§ **What you will do**
Copy, with no pictures, the line that contains "Image resolution: width=989" and each line after it down to the end of the entries below, exactly.

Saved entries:
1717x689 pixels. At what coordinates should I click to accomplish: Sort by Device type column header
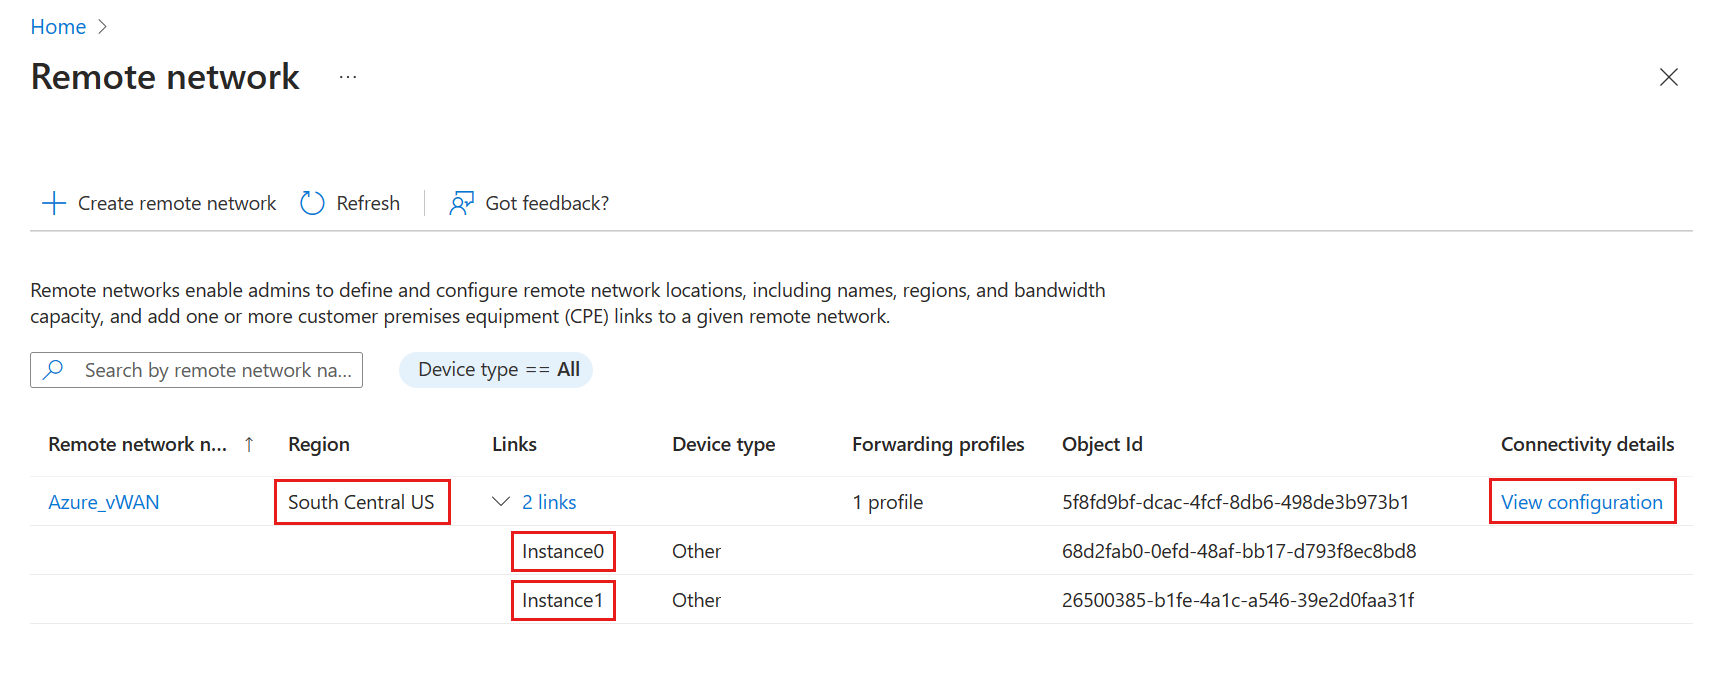[x=723, y=444]
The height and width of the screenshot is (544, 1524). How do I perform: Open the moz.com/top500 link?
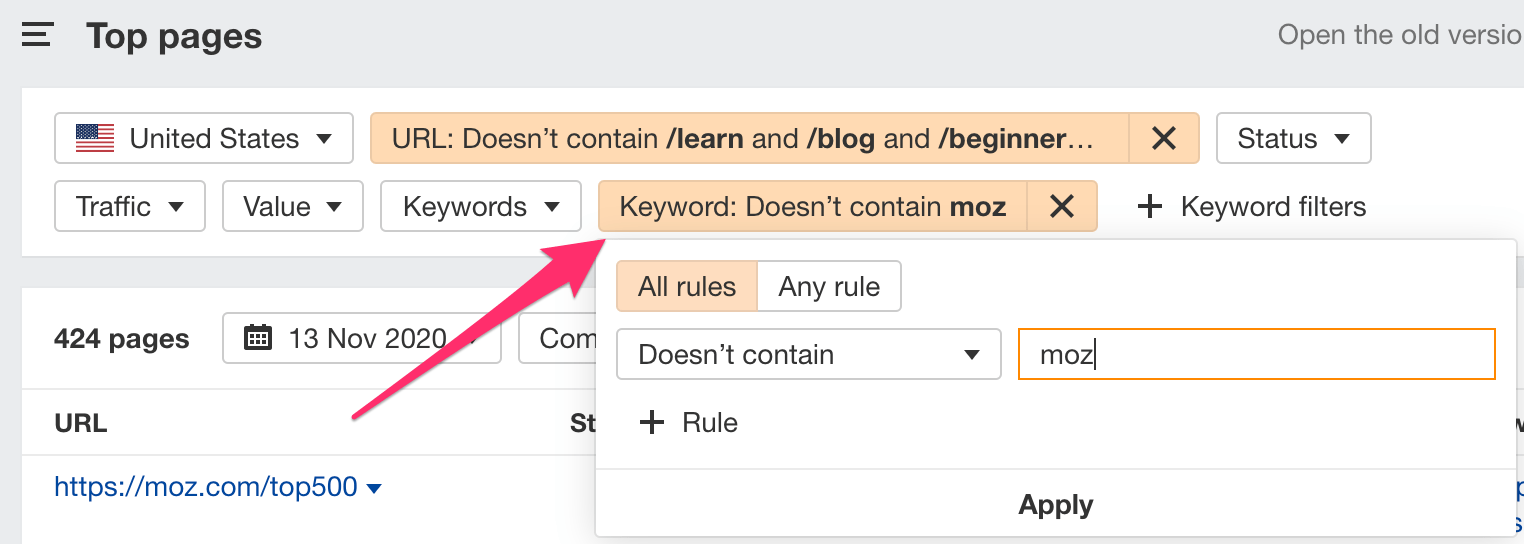[x=205, y=487]
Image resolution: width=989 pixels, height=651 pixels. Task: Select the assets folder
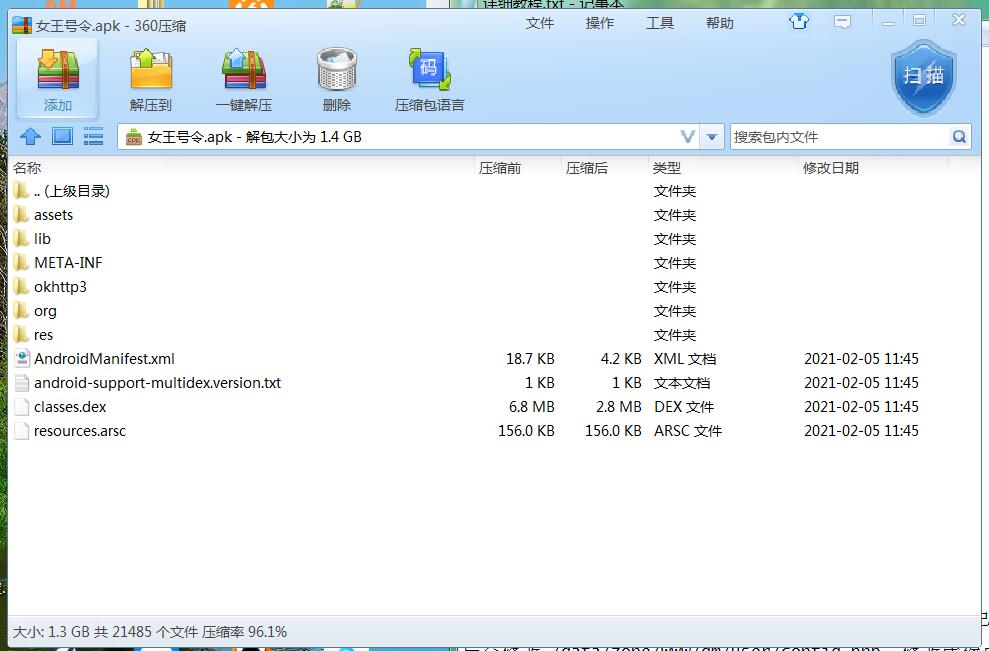point(53,215)
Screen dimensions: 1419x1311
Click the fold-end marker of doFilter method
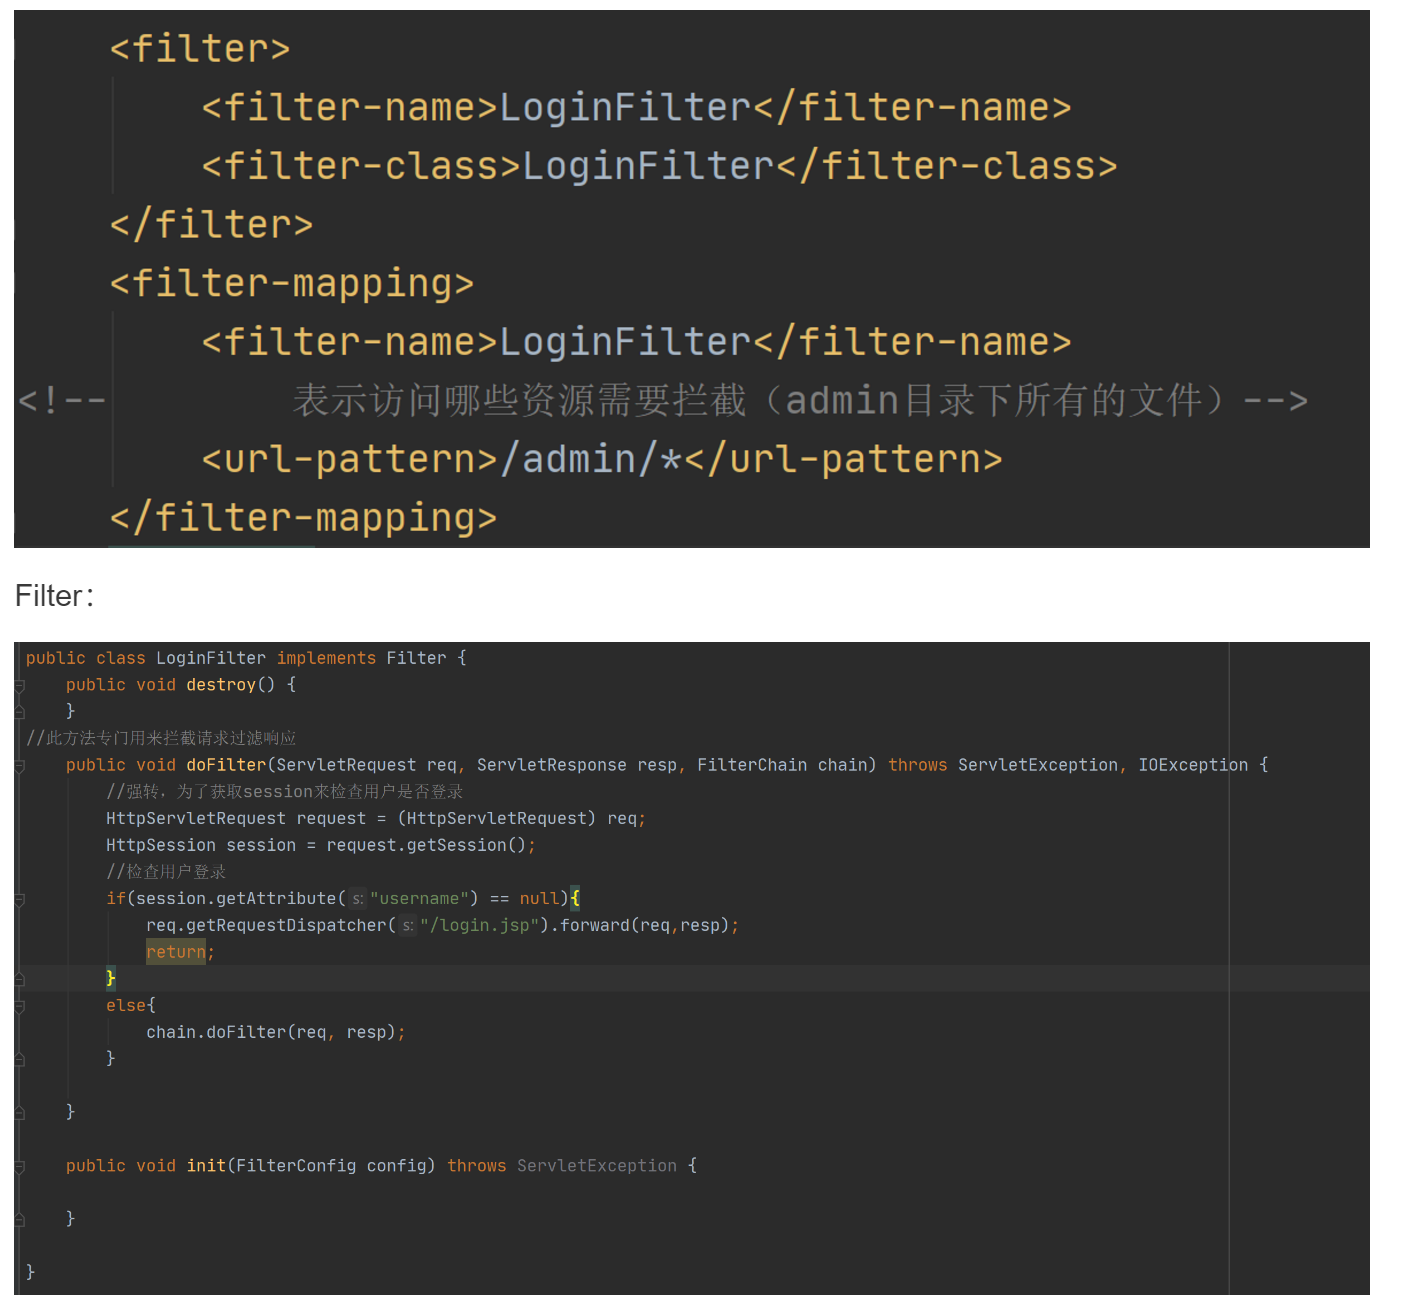19,1112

§ **Answer box**
Image resolution: width=989 pixels, height=651 pixels. Task: Select the assets folder
point(53,215)
Screen dimensions: 1419x1311
Click the fold-end marker of doFilter method
19,1112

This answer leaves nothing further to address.